Use your heat-sealing iron to bond the rectangle to the zipper fabric, making sure to center the zipper in the slot so the fabric won’t interfere with the zipper’s slider.
Note that the TPU on the zipper fabric is activated at a slightly higher temperature than the TPU on the packraft fabric, so you may need to boost the temperature of your sealing iron a bit higher than normal to get a strong bond. With a Clover Mini Iron II this can be done by wrapping the shaft in aluminum foil. You could also use a clothes iron for this step, or a larger hobby iron like the one pictured below. Also note that the zipper fabric does not conduct heat as well as the packraft fabric, so you will have better luck sealing it from the packraft fabric side.
This heat-sealed bond feels quite strong; however, because I don’t want to destroy the zipper by tearing it apart to see how strong the bond it is, I add a bead of glue around the inside edge of the bond to reinforce it. Over the next few years, we’ll see how well the heat-sealed bond holds up, and hopefully we’ll find that the glue isn’t necessary. If you choose to add glue here, I recommend that you cover the zipper with a piece of tape first to mitigate the risk of accidentally gumming it up with glue.
Now it’s time to cut a slot in the packraft’s tube fabric. If you haven’t already assembled your packraft, this will be easy, but if you are retrofitting a completed boat, you’ll find it easiest to inflate the packraft first and then figure out and mark where you want to locate the zipper.
When choosing where to locate your zipper, make sure you have satisfactory answers to the following questions:
- Will installing the zipper here allow me to store gear in both sides of the boat?
- Will the zipper be exposed to abrasion from obstacles I paddle over or past?
- Will the zipper interfere with spray deck installation or anything else I want to attach to my packraft?
- Will my hand catch on the zipper’s ridge while I’m paddling?
- Will I be able to roll the packraft into a tight bundle without folding the zipper? (The SuperSeal can be rolled lengthwise, but not folded.)
After considering the above points, you’ll probably decide to locate the zipper as close to the tip of the stern as possible, in either tube piece #5-Right or #5-Left. I located the demo zipper in tube piece #5-Right according to these measurements (note: this was a V2 DIY Packraft):
- The “bottom stop” (the raised black rectangular zipper stopper) is 9 cm (3.5″) from the small-radius corner that forms the packraft’s pointed stern.
- The horseshoe-shaped dock at the other end of the zipper (where the zipper slider sits when the zipper is closed) is 10 cm (4″) in from the longer curved side of the fabric, and about 14 cm (5.5″) from the shorter curved side.

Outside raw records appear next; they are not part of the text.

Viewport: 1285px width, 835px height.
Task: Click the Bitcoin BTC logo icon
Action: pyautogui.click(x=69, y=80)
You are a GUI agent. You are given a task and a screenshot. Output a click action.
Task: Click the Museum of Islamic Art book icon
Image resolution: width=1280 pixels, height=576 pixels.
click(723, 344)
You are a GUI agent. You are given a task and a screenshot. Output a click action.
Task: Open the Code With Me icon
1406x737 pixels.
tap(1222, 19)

Be sure you have at least 1 cm of overlap between the tube fabric and the rectangle of fabric that you bonded to the zipper for a good seal, and if your packraft isn’t assembled yet, leave at least 1.5 cm clearance between the rectangle’s edge and the edge of the tube piece so the rectangle won’t interfere with the seam fabric you’ll add later.

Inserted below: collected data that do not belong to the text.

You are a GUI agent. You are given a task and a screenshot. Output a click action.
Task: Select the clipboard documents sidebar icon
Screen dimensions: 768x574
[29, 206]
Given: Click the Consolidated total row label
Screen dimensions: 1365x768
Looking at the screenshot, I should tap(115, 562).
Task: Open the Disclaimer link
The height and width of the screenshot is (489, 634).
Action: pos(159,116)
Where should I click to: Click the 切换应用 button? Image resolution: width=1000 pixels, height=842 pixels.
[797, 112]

Mark the location of the zipper and then cut a slot in the tube fabric a few cm wide and slightly longer than the zipper.

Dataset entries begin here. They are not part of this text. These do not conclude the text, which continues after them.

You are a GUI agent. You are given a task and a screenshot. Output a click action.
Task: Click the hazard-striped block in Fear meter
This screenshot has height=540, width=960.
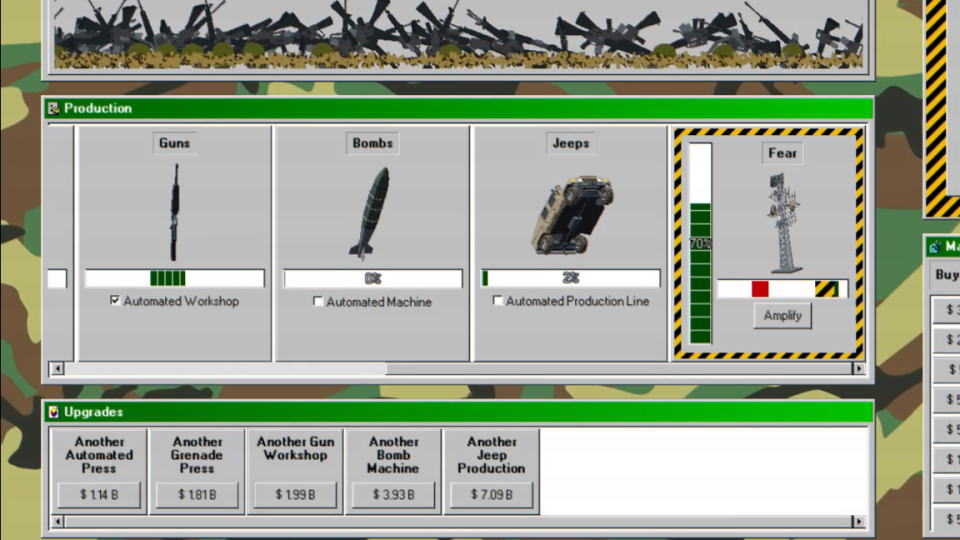coord(825,289)
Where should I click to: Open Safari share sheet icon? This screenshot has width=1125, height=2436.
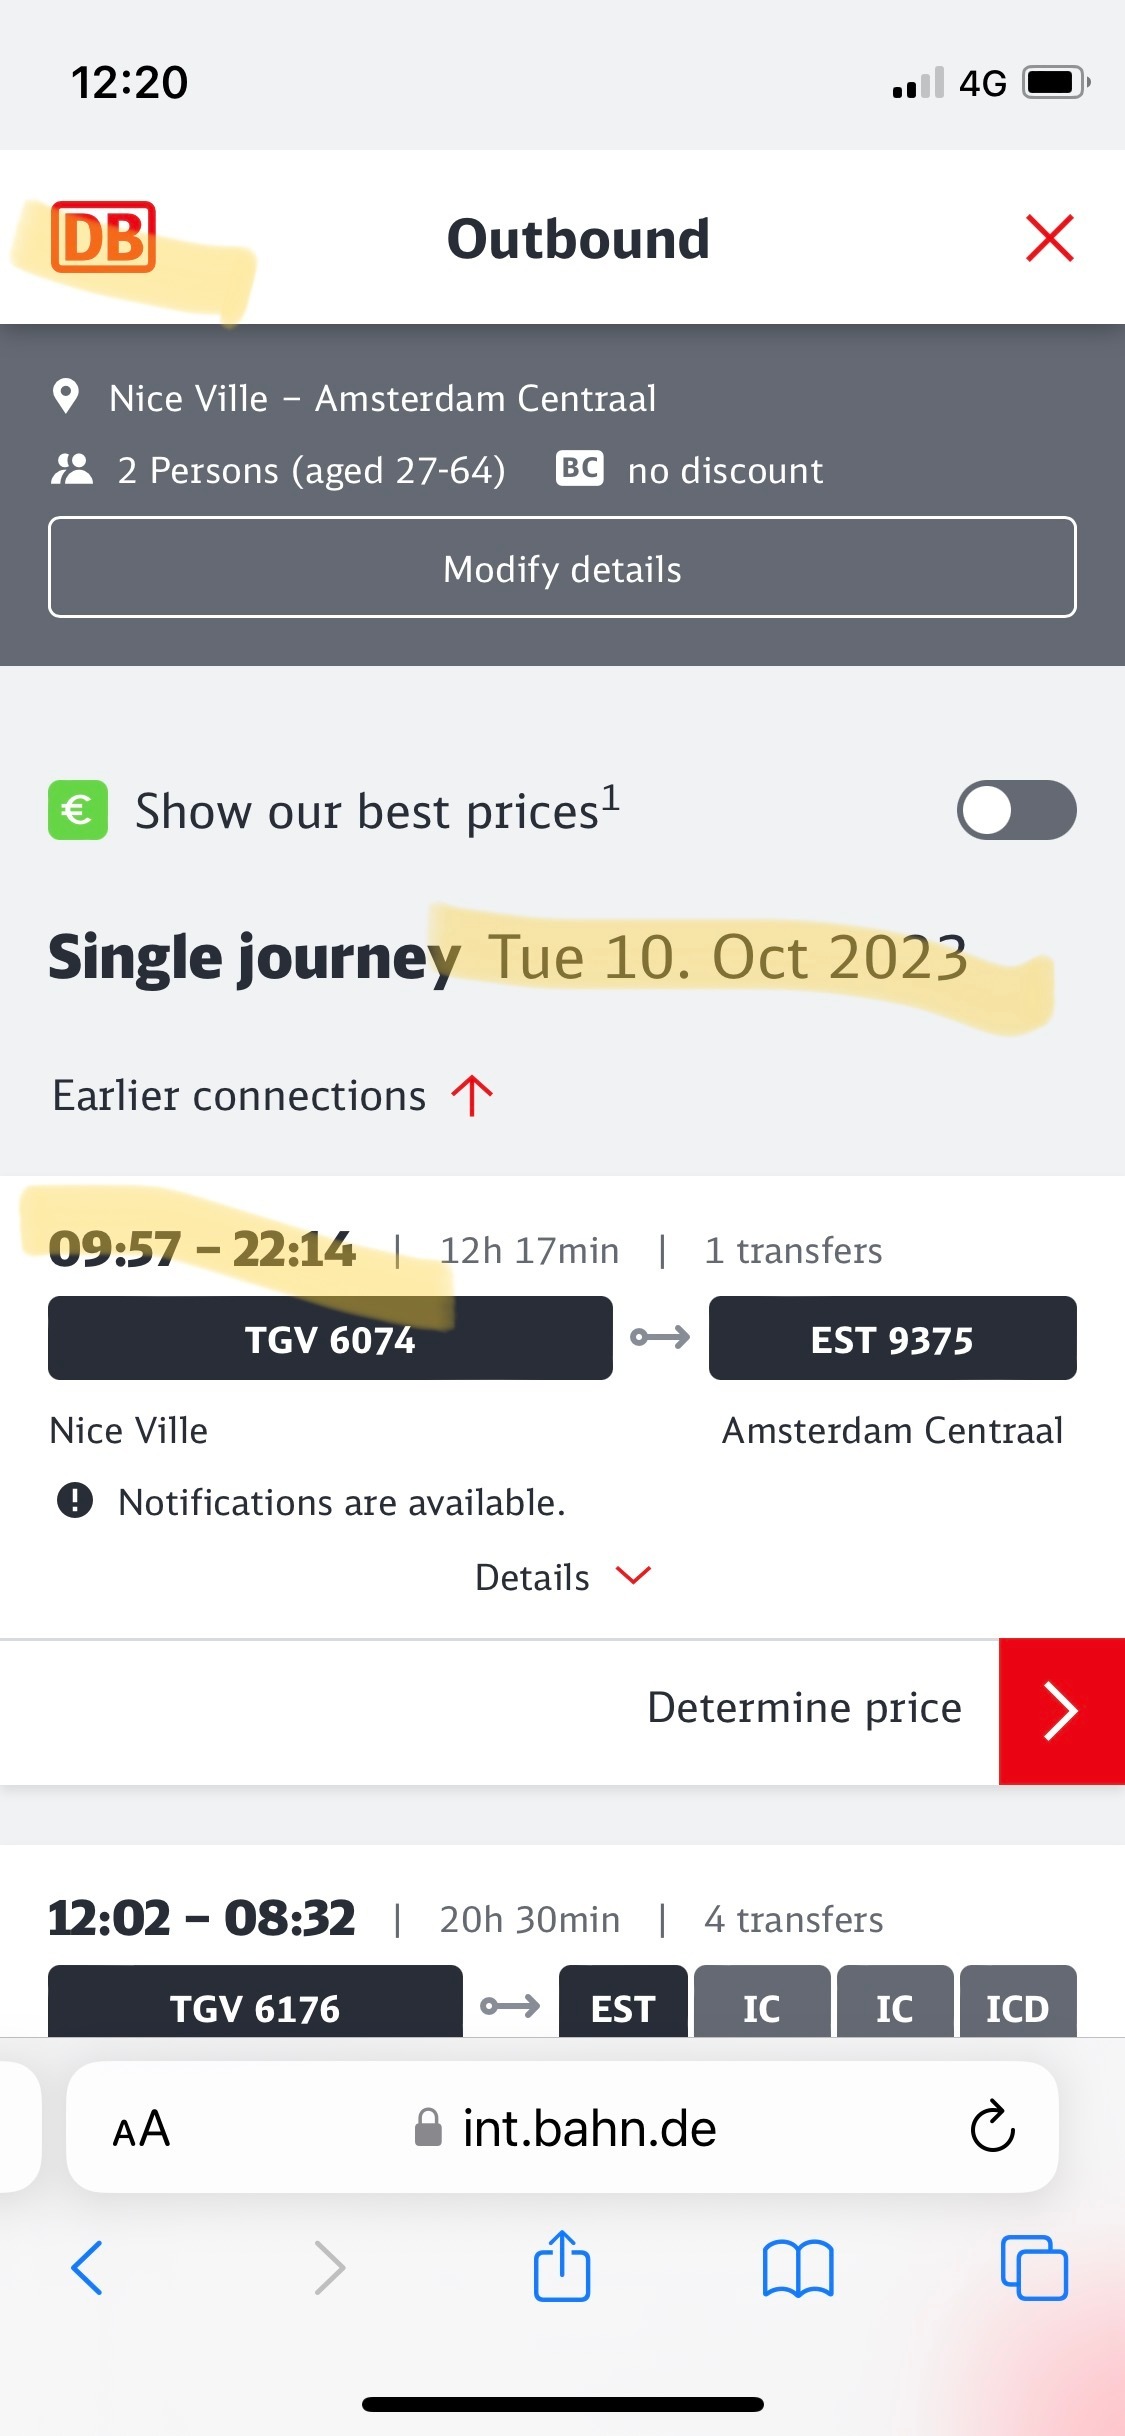pos(562,2266)
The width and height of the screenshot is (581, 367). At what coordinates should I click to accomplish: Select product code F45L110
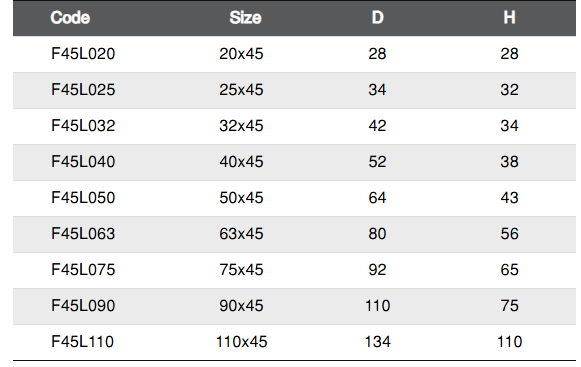[82, 341]
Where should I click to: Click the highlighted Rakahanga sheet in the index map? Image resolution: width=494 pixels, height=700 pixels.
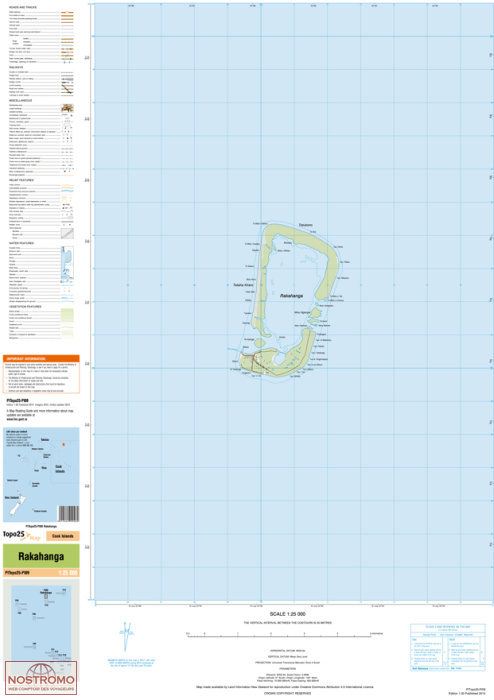click(x=46, y=596)
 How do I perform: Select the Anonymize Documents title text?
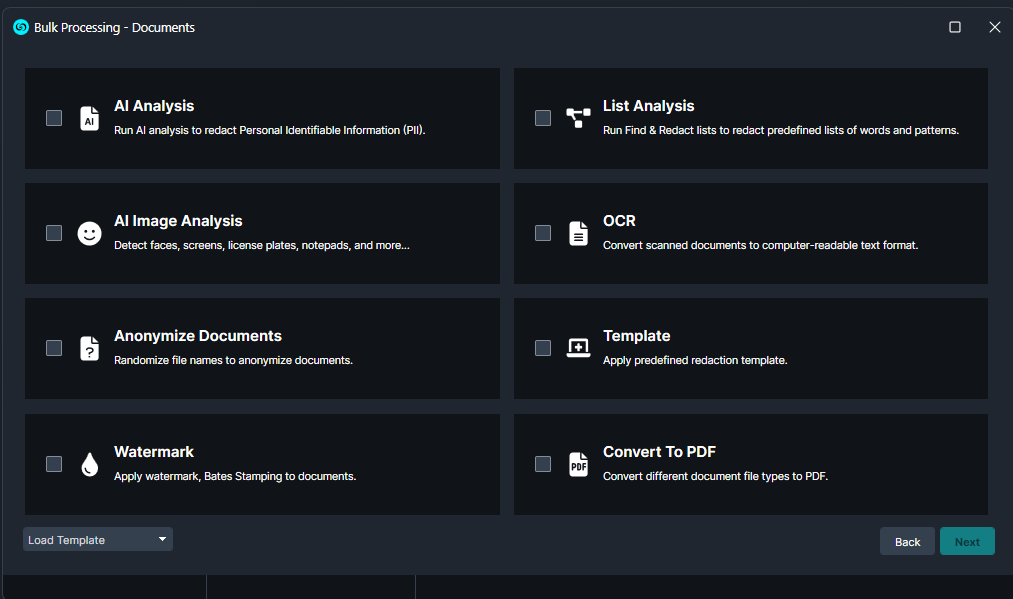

Position the zipper over the slot with the TPU side of the rectangle facing down against the TPU side of the tube fabric, and then heat-seal the rectangle to the tube.
Now the zipper is installed in the boat.
If you want to add a grab loop, as I did, see the two different methods shown in the cross-section diagrams below.
After your packraft is complete, don’t forget to lubricate the zipper with the included silicone gel (but don’t do that until you’re finished, otherwise you might get silicone on the fabric and this could interfere with your heat-sealing).